▶ [Excerpted text]
====
Wednesday, August 10, 2016

Peach Pie Contest at the C'Wood Farmers' Market

The 14th Annual Peach Pie Contest was held on Saturday, August 6, 2016. There were 11 pies entered and five hungry judges set forth to taste and taste and taste each and every entry until we were all about to pass out from the sugar high!  In past contests there have been upwards of 20 pies entered.  I love pie, but eating more than 12 sample tastes would really set me over the edge.

Best over-all Peach Pie winner, Jane Walker
The pie categories were:  Best Presentation; Classic; Anything Goes; Best over-all Pie aka, The Pie You Most Want to Take Home!  We had cross-over winners in each category.  We had family entries.  We had returning bakers.  We had Dads and kids who baked.  And we had bakers with so much talent that their pies deserved to be on magazine covers.
Life's a Peach submitted by Natasha Zirbel
I brought along my son and helper, Nate, who couldn't wait to be a part of the tasting crew.
Tally Taker, Erin, from Collingswood Board Co. gave Nate a job, to keep him occupied and focused. Nate was on trash duty, collecting the judges used spoons and plates.  A 6 1/2 year old can only taste so many pies before he gets bored.   My helper gave his opinion on which pies he thought tasted best allowing me to narrow down the choices.  At times we were in complete agreement and then our taste buds disagreed.  A bit of opposition is a good thing in making tasting judgments.

As far as our discernment on the best looking presentation, Nate was in complete agreement with the five judges, Peach Pie entry No. 9, " Life's a Peach", which was decorated with peach slices in concentric circles to create a floral pattern, was the clear winner.  It was technically perfect, pretty and colourful.  I especially loved the decorations around the spring-form pan - using decorative papers and mini flags to spell out Life's a Peach.  Pie no. 9 was one of the more original pies.  A no-bake pie, it had a pretzel toffee crumb crust, a tangy peach, cinnamon and sour-cream/whipped cream filling that was crowned with peach slices.

Other intricately designed pies such as entry no. 11 - with a beautiful star-pointed flower and leaf and flower embellished nutty crumb crust, and pie no. 6, was a lattice, braided lattice and flower on flower crust took my breath away.  The hard work that went into these pies was impressive.  Tasting these pies was also a treat.  I ate many helpings of each, enjoying the fillings were were near perfect as were the tender sweet crusts.  The crusts alone could stand out as gorgeous dessert offerings.

I was sorry to have over-looked pie 6 for presentation, I was so focused on the Life's a Peach pie.  Any omissions were soon corrected because that pie baker nearly swept the contest!  Returning contributor, Jane Walker, won handily in the Classic category as well as for over-all presentation.  Her daughter, Emily Thompson's, Anything Goes Pie No. 11 took first place.
====
▶ [Dataset extract]
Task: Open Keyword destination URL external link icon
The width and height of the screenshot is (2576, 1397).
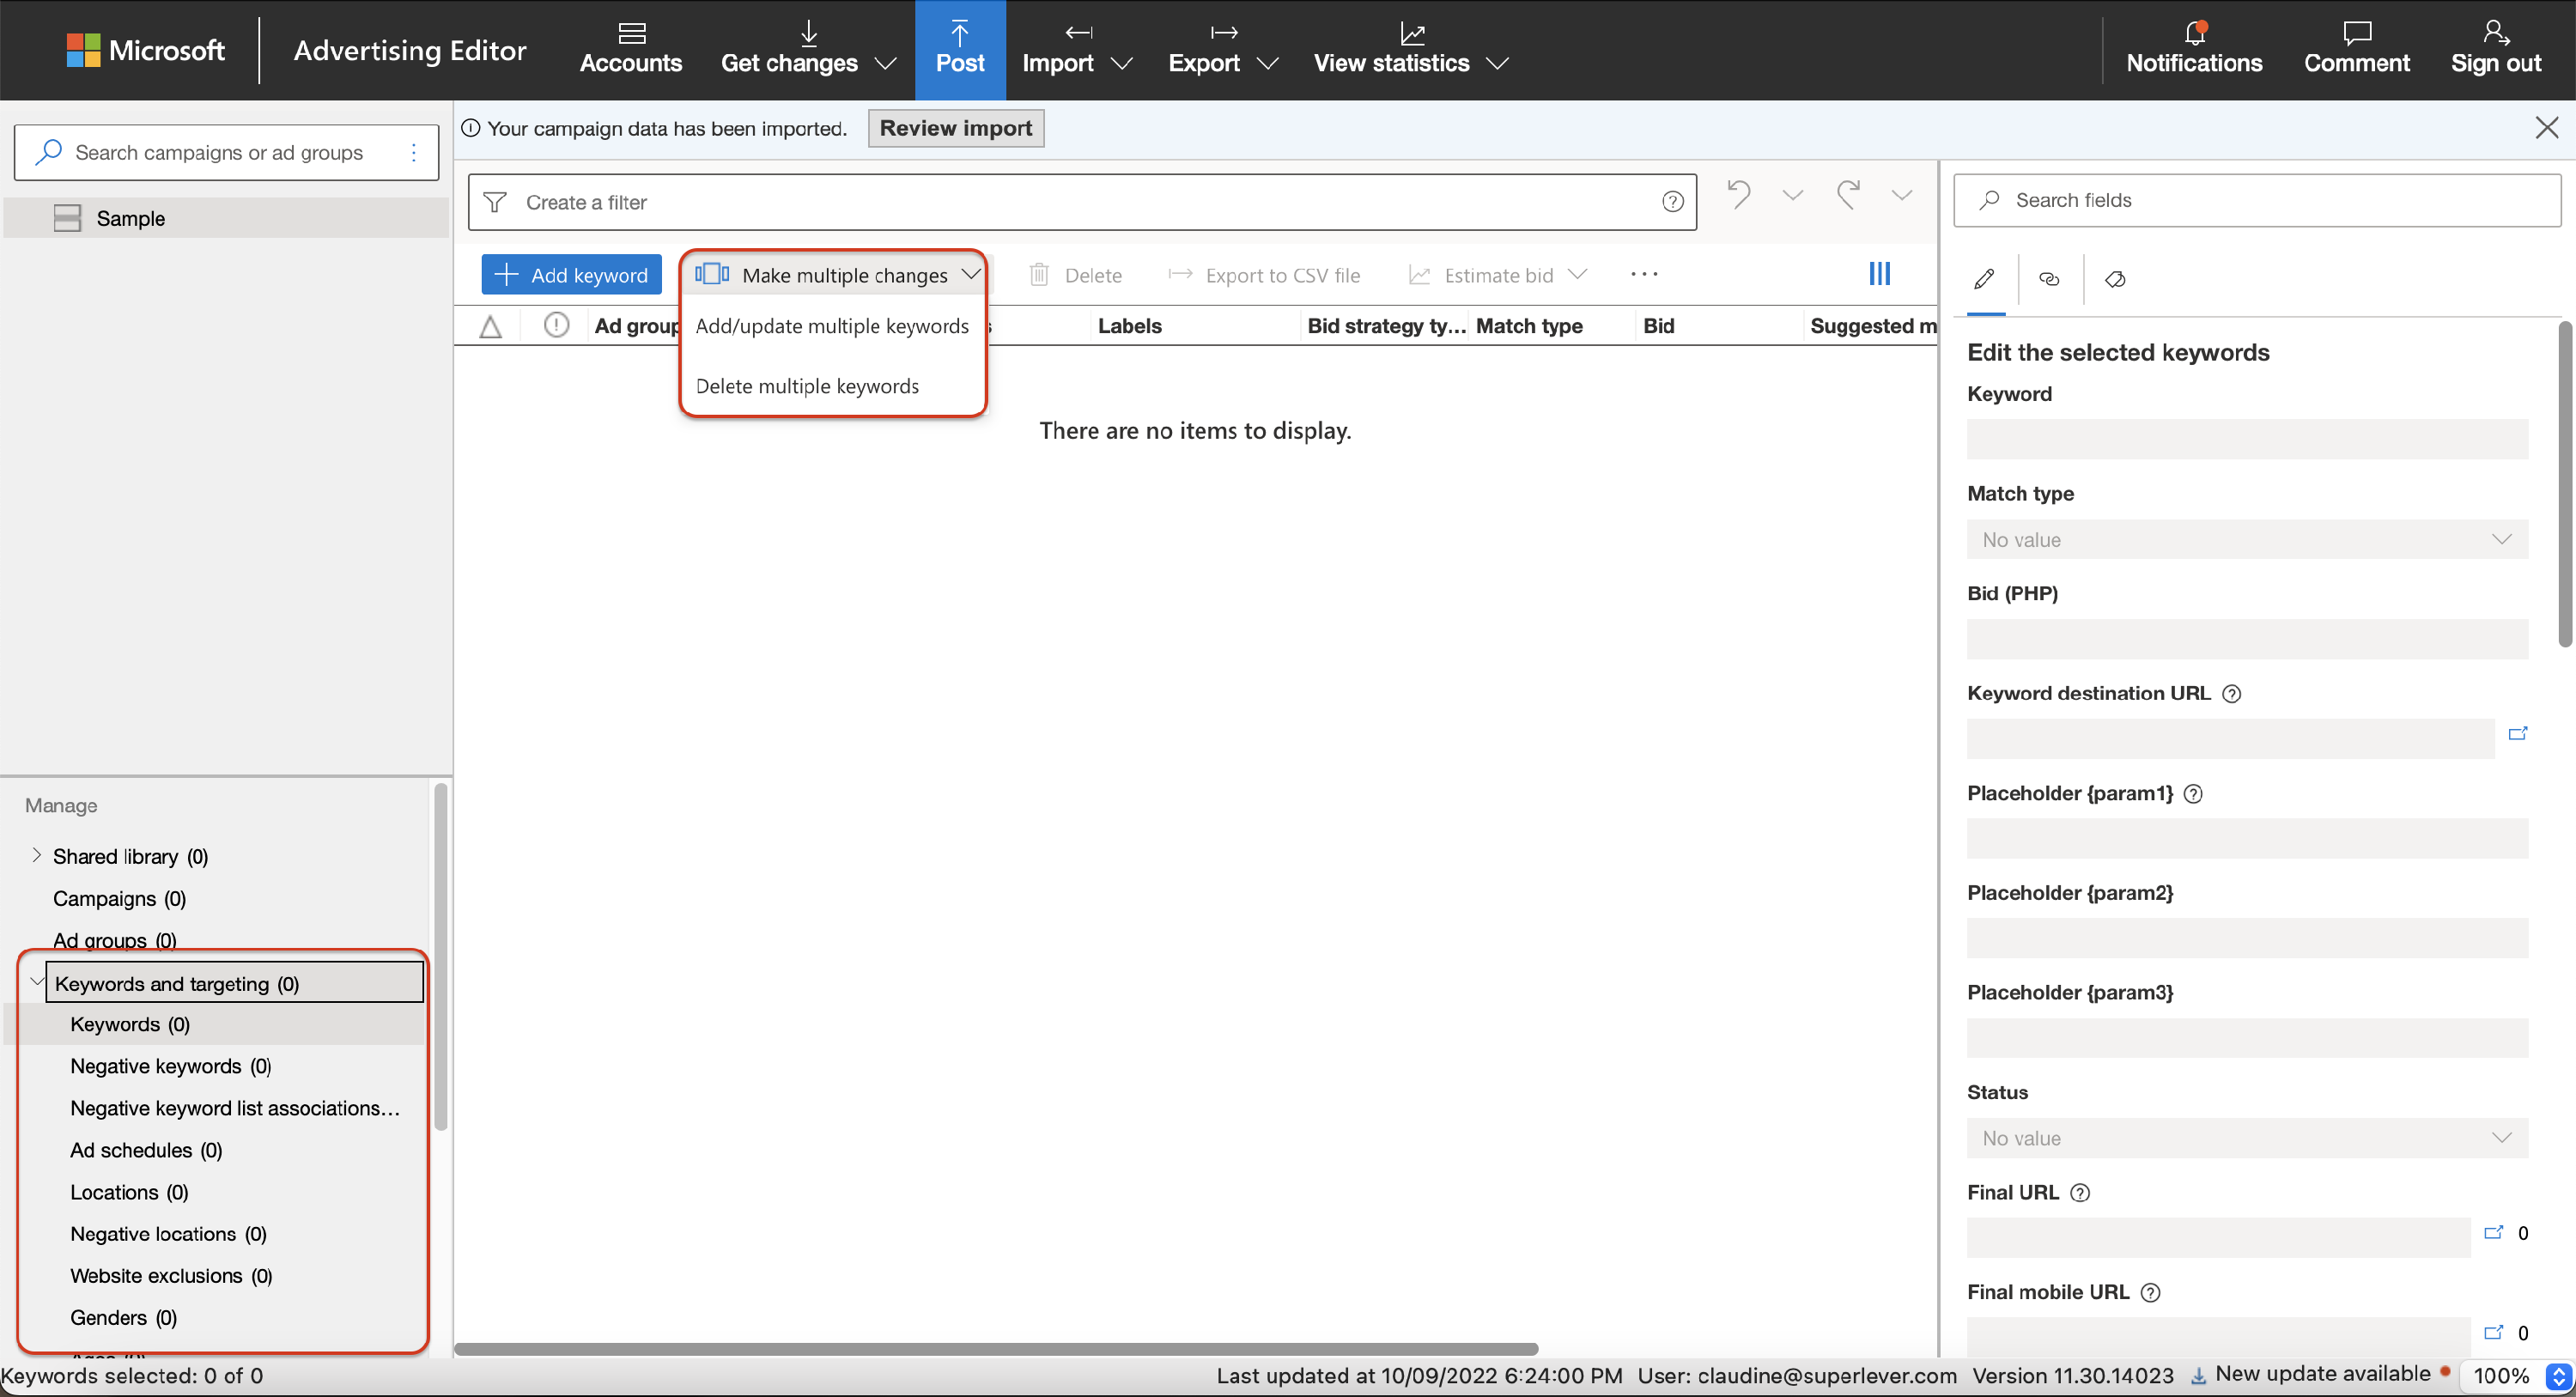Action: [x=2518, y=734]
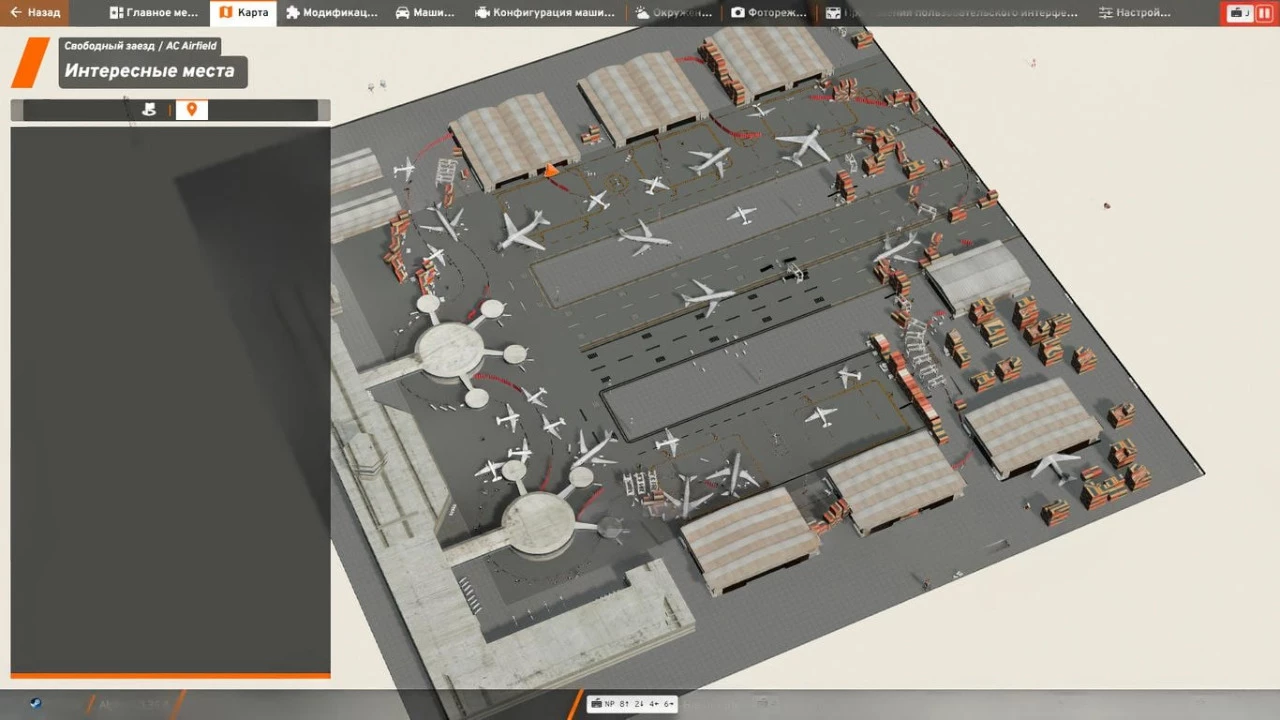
====
▶ [What to work on]
a – Sum up the peach pie contest post in two sentences.
b – In the peach pie contest post, please rewrite the passage from "As far as our" to "with peach slices.", swapping "concentric circles" for "neat rows".

▶ [The responses]
a – The 14th Annual Peach Pie Contest, held on Saturday, August 6, 2016, drew 11 pies that five judges tasted in the categories Best Presentation, Classic, Anything Goes, and Best over-all Pie. Returning contributor Jane Walker won the Classic category and was named best over-all Peach Pie winner, and her daughter Emily Thompson's Anything Goes Pie No. 11 took first place.

b –
As far as our discernment on the best looking presentation, Nate was in complete agreement with the five judges, Peach Pie entry No. 9, " Life's a Peach", which was decorated with peach slices in neat rows to create a floral pattern, was the clear winner.  It was technically perfect, pretty and colourful.  I especially loved the decorations around the spring-form pan - using decorative papers and mini flags to spell out Life's a Peach.  Pie no. 9 was one of the more original pies.  A no-bake pie, it had a pretzel toffee crumb crust, a tangy peach, cinnamon and sour-cream/whipped cream filling that was crowned with peach slices.